- _EXERCISE DETAILS_
Provide again, from the entries below, every line from the one containing "Task: Open the reply speech bubble icon" through the one containing "Task: Click sparkles", exactly as written, and no other line.

- _GIVEN RECORDS_

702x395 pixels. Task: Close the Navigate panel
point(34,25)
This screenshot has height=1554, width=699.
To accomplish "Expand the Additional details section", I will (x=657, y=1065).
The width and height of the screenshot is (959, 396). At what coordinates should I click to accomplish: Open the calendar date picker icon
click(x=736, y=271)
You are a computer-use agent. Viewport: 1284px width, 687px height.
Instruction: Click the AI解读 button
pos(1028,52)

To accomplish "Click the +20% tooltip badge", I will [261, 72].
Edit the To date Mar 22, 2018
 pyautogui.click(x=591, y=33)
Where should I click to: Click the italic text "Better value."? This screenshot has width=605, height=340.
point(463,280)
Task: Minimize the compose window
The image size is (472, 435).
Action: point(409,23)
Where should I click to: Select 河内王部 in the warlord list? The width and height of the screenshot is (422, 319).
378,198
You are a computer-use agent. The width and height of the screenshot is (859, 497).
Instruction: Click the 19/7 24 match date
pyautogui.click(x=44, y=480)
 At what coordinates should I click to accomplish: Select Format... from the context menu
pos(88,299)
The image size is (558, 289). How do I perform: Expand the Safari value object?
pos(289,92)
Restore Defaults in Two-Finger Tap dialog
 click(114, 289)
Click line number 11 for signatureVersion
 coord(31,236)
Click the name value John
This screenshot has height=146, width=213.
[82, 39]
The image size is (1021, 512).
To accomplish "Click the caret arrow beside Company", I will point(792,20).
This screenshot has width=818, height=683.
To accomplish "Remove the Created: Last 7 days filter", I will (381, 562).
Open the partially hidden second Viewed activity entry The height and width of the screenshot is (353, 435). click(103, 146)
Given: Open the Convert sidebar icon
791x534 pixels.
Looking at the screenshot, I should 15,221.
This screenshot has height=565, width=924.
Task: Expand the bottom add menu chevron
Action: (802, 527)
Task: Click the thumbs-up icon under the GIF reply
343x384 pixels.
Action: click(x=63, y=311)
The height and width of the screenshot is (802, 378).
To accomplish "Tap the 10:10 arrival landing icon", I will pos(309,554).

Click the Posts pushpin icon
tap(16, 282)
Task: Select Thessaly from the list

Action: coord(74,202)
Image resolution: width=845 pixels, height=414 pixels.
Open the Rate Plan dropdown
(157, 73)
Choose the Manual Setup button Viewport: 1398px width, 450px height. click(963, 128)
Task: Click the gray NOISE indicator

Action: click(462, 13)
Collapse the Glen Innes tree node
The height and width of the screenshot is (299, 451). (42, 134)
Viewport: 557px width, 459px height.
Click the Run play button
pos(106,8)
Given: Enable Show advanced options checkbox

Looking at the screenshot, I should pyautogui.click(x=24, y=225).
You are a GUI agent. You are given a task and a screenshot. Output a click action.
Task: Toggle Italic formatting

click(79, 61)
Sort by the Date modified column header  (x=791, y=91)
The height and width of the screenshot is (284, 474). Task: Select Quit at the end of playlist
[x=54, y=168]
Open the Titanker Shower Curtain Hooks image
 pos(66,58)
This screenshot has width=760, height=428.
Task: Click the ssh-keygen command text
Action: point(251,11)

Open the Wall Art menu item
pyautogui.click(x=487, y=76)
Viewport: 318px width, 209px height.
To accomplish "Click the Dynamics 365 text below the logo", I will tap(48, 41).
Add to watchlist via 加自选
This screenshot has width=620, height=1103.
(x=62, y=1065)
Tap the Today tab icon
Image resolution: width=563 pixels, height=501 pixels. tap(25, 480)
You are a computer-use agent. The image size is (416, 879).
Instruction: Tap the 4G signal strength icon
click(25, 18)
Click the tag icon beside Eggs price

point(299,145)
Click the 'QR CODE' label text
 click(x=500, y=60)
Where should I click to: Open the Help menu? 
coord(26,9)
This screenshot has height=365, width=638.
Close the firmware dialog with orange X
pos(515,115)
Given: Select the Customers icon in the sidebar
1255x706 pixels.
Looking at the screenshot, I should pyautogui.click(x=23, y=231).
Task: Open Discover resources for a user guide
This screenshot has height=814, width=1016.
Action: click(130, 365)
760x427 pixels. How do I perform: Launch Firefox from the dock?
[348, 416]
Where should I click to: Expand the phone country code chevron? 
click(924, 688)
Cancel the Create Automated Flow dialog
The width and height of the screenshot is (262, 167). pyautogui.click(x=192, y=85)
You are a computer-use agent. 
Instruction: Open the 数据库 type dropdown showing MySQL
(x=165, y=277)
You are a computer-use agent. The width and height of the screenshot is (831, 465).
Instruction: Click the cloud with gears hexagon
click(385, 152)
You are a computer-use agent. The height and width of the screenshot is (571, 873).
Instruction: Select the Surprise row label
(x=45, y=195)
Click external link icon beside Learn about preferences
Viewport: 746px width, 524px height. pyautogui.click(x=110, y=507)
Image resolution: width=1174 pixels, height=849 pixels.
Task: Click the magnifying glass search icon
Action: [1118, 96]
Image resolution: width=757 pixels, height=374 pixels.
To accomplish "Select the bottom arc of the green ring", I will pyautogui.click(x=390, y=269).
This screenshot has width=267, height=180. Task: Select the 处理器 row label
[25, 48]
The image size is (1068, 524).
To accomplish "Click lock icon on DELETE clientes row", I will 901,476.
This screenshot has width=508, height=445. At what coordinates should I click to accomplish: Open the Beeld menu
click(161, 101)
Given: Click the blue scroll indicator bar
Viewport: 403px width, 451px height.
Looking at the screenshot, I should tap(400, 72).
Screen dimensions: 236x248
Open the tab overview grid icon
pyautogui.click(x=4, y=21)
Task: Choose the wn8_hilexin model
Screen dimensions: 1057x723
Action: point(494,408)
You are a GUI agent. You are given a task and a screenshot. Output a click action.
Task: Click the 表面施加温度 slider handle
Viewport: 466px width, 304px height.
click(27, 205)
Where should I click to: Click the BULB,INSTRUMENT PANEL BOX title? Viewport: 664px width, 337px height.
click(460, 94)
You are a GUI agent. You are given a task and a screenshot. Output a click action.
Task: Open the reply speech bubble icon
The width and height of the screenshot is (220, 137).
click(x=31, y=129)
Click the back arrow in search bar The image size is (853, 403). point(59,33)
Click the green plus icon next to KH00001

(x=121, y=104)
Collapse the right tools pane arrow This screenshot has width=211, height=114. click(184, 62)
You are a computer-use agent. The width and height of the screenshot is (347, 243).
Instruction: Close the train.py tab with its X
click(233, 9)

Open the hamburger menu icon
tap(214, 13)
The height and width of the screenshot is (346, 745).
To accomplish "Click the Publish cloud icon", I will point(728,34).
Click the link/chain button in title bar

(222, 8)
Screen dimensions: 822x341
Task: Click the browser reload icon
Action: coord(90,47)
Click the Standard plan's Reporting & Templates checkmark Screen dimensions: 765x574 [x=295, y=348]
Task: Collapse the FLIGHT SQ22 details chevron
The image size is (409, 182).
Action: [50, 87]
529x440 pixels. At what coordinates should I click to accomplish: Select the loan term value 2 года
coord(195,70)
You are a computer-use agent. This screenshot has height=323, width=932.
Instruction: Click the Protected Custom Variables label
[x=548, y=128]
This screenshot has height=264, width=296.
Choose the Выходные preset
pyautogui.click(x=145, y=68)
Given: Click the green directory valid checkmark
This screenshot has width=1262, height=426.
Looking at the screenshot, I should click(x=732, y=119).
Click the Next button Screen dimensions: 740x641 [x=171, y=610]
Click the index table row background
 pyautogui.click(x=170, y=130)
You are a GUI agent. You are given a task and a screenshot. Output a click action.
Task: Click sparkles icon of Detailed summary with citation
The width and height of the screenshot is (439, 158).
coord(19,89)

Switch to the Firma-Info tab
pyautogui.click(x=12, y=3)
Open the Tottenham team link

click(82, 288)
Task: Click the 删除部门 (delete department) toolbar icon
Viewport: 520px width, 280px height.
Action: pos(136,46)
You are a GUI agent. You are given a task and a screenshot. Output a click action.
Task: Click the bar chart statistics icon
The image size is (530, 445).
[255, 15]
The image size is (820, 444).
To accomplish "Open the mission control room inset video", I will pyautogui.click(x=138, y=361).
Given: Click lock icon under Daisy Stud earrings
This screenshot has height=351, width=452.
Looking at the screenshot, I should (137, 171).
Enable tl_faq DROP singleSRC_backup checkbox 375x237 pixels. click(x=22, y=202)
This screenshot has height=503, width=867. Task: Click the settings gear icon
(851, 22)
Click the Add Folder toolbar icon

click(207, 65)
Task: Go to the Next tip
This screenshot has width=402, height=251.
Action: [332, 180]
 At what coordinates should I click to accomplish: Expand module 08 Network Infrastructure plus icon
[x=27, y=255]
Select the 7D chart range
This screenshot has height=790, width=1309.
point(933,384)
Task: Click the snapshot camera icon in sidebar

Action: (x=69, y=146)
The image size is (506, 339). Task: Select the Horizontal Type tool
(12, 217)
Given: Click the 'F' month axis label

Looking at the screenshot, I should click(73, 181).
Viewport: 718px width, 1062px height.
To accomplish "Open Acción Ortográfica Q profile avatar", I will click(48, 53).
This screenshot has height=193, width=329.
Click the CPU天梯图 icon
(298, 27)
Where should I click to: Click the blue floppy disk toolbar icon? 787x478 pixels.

- _RESPONSE_
Task: Open the reply speech bubble icon
The width and height of the screenshot is (220, 137).
click(x=31, y=129)
Click the back arrow in search bar The image size is (853, 403). point(59,33)
Click the green plus icon next to KH00001

(x=121, y=104)
Collapse the right tools pane arrow This screenshot has width=211, height=114. click(184, 62)
You are a computer-use agent. The width and height of the screenshot is (347, 243).
Instruction: Close the train.py tab with its X
click(233, 9)

Open the hamburger menu icon
tap(214, 13)
The height and width of the screenshot is (346, 745).
To accomplish "Click the Publish cloud icon", I will point(728,34).
Click the link/chain button in title bar

(222, 8)
Screen dimensions: 822x341
Task: Click the browser reload icon
Action: coord(90,47)
Click the Standard plan's Reporting & Templates checkmark Screen dimensions: 765x574 [x=295, y=348]
Task: Collapse the FLIGHT SQ22 details chevron
The image size is (409, 182).
Action: [50, 87]
529x440 pixels. At what coordinates should I click to accomplish: Select the loan term value 2 года
coord(195,70)
You are a computer-use agent. This screenshot has height=323, width=932.
Instruction: Click the Protected Custom Variables label
[x=548, y=128]
This screenshot has height=264, width=296.
Choose the Выходные preset
pyautogui.click(x=145, y=68)
Given: Click the green directory valid checkmark
This screenshot has width=1262, height=426.
Looking at the screenshot, I should click(x=732, y=119).
Click the Next button Screen dimensions: 740x641 [x=171, y=610]
Click the index table row background
 pyautogui.click(x=170, y=130)
You are a GUI agent. You are given a task and a screenshot. Output a click action.
Task: Click sparkles icon of Detailed summary with citation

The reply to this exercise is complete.